→ **What the exercise asks**:
Turn the lines of the material below into a numbered list, skipping any blank ones. Begin with the line containing "The width and height of the screenshot is (855, 543)." and continue through the line containing "pos(443,43)", including both.

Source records
· · · ·
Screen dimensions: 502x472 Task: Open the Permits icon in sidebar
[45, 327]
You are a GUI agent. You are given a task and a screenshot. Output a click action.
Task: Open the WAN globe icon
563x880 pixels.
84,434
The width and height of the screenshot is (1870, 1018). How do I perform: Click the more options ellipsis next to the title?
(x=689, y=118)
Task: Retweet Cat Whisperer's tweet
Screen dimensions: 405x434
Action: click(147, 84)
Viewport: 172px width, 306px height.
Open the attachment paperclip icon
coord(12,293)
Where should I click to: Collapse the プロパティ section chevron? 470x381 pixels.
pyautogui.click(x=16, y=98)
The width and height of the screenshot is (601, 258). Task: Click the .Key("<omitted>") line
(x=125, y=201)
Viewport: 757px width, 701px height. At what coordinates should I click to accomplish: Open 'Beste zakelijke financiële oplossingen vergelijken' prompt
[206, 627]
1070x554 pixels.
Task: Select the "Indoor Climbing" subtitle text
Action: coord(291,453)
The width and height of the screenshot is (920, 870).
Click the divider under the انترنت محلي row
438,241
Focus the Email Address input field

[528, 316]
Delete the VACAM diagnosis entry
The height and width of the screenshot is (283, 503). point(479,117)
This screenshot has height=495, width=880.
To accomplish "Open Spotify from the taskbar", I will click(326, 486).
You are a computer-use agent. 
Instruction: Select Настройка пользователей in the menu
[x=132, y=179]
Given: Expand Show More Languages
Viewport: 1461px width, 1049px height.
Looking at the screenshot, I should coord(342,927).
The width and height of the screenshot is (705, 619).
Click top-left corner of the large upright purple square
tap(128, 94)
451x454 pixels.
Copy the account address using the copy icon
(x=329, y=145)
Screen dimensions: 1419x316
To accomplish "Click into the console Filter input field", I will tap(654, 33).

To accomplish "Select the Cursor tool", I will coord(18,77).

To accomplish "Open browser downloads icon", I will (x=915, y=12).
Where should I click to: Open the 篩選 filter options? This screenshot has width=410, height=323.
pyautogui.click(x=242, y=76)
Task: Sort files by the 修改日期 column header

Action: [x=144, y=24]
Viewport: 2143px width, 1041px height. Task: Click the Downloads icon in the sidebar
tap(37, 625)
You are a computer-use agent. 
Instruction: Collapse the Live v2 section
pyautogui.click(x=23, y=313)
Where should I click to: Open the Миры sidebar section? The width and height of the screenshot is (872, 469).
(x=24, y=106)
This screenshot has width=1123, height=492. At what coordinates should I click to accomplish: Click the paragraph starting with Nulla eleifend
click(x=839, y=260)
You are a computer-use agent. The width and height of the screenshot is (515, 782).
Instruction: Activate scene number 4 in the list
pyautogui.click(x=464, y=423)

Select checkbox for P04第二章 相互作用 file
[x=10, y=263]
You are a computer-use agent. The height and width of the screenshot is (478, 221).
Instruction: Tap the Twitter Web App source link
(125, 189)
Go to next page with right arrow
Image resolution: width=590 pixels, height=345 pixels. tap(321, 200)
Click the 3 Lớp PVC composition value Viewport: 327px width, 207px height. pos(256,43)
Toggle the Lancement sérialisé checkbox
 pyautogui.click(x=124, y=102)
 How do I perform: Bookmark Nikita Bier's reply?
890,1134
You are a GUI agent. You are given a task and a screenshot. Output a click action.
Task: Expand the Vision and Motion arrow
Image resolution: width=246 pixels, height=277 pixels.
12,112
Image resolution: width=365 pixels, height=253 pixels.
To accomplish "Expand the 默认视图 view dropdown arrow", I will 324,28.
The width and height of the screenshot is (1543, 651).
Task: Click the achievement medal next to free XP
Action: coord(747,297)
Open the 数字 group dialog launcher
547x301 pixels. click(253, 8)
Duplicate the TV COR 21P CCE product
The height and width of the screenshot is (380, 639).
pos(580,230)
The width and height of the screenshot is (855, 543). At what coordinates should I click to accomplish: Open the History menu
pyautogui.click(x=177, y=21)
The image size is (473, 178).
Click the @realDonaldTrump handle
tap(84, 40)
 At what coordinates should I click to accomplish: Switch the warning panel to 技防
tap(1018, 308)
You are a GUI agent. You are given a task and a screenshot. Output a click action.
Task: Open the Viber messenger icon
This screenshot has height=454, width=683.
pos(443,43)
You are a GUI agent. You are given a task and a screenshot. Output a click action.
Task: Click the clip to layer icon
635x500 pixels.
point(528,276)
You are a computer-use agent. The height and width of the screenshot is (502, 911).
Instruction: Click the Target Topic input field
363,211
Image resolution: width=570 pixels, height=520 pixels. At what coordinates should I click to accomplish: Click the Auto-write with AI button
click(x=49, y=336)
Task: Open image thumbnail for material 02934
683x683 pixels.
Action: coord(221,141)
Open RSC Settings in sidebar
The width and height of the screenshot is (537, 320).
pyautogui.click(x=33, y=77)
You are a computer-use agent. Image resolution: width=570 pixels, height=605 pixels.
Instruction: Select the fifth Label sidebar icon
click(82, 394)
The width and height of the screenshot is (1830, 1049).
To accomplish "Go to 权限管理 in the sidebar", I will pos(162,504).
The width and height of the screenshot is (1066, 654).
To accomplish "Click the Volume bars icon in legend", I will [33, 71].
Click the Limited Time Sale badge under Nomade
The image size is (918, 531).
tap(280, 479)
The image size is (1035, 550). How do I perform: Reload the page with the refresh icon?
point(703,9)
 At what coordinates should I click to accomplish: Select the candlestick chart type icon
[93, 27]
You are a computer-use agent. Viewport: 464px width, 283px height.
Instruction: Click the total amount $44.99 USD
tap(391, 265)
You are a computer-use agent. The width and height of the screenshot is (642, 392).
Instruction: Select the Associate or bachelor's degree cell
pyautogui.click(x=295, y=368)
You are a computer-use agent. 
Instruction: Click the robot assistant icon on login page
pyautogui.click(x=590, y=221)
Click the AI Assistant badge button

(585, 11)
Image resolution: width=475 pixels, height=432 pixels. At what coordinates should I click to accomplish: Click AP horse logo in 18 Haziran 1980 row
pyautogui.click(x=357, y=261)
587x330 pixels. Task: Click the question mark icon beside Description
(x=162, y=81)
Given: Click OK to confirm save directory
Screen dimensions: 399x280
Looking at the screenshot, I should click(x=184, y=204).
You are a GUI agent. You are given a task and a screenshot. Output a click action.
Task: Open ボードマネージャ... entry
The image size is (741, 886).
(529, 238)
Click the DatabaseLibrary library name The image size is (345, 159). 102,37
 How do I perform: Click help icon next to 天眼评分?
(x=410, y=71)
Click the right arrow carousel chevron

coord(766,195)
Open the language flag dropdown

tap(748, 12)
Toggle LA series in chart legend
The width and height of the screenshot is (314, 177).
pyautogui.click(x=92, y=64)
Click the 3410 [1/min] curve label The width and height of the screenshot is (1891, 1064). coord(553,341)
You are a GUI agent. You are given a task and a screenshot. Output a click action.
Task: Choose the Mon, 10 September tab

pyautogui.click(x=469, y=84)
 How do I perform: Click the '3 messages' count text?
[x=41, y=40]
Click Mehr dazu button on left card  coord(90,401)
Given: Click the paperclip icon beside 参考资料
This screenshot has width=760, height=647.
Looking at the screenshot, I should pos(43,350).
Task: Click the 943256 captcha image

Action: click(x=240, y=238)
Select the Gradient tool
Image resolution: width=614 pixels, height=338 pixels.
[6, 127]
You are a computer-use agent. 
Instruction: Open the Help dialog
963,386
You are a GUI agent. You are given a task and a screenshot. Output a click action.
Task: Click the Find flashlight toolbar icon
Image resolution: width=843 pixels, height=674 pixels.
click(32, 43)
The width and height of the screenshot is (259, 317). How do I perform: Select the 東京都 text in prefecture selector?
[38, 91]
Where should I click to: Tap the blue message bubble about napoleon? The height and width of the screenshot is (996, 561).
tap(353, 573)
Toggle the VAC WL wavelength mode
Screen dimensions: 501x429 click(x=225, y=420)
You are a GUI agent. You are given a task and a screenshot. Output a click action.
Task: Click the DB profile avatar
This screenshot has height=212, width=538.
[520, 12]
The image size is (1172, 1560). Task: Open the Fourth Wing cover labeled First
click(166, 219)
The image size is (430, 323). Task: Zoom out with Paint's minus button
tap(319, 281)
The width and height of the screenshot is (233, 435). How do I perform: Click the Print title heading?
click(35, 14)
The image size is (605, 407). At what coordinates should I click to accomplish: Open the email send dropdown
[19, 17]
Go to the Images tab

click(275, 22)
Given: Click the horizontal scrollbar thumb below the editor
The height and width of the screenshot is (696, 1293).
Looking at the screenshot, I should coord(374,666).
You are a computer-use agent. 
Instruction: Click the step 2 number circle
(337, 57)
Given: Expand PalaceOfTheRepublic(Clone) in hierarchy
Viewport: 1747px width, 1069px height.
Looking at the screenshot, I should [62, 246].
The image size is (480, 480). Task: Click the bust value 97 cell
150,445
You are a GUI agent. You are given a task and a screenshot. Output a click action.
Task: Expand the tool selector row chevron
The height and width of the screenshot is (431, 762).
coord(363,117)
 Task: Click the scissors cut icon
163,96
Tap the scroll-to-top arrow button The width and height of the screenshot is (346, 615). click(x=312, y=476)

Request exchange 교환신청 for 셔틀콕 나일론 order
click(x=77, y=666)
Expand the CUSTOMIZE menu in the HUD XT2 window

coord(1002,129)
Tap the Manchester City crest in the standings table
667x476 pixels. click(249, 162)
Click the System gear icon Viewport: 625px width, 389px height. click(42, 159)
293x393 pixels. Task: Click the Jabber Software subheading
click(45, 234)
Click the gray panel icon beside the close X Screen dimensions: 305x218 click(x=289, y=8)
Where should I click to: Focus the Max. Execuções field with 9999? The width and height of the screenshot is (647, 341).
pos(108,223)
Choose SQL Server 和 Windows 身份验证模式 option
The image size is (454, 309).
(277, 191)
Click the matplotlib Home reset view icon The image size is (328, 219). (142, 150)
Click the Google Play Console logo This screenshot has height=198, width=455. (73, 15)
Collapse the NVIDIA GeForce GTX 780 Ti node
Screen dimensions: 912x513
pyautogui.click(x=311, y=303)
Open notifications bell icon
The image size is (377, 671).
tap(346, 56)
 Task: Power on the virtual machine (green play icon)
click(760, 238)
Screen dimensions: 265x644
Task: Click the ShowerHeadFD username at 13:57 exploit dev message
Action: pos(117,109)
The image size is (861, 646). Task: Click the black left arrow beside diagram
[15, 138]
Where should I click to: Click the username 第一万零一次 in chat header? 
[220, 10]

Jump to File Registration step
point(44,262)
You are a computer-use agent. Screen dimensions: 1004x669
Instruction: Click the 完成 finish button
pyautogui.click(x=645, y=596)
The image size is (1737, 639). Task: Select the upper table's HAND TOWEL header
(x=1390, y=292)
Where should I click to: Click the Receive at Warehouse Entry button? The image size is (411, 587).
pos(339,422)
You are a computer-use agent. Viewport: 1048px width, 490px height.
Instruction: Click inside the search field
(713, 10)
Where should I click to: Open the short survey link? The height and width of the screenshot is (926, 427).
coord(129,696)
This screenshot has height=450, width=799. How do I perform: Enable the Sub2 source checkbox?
· · · ·
→ **Result for this exercise**:
1. The width and height of the screenshot is (855, 543). At what coordinates should I click to accomplish: Open the History menu
2. pyautogui.click(x=177, y=21)
3. The image size is (473, 178).
4. Click the @realDonaldTrump handle
5. tap(84, 40)
6.  At what coordinates should I click to accomplish: Switch the warning panel to 技防
7. tap(1018, 308)
8. You are a GUI agent. You are given a task and a screenshot. Output a click action.
9. Task: Open the Viber messenger icon
10. This screenshot has height=454, width=683.
11. pos(443,43)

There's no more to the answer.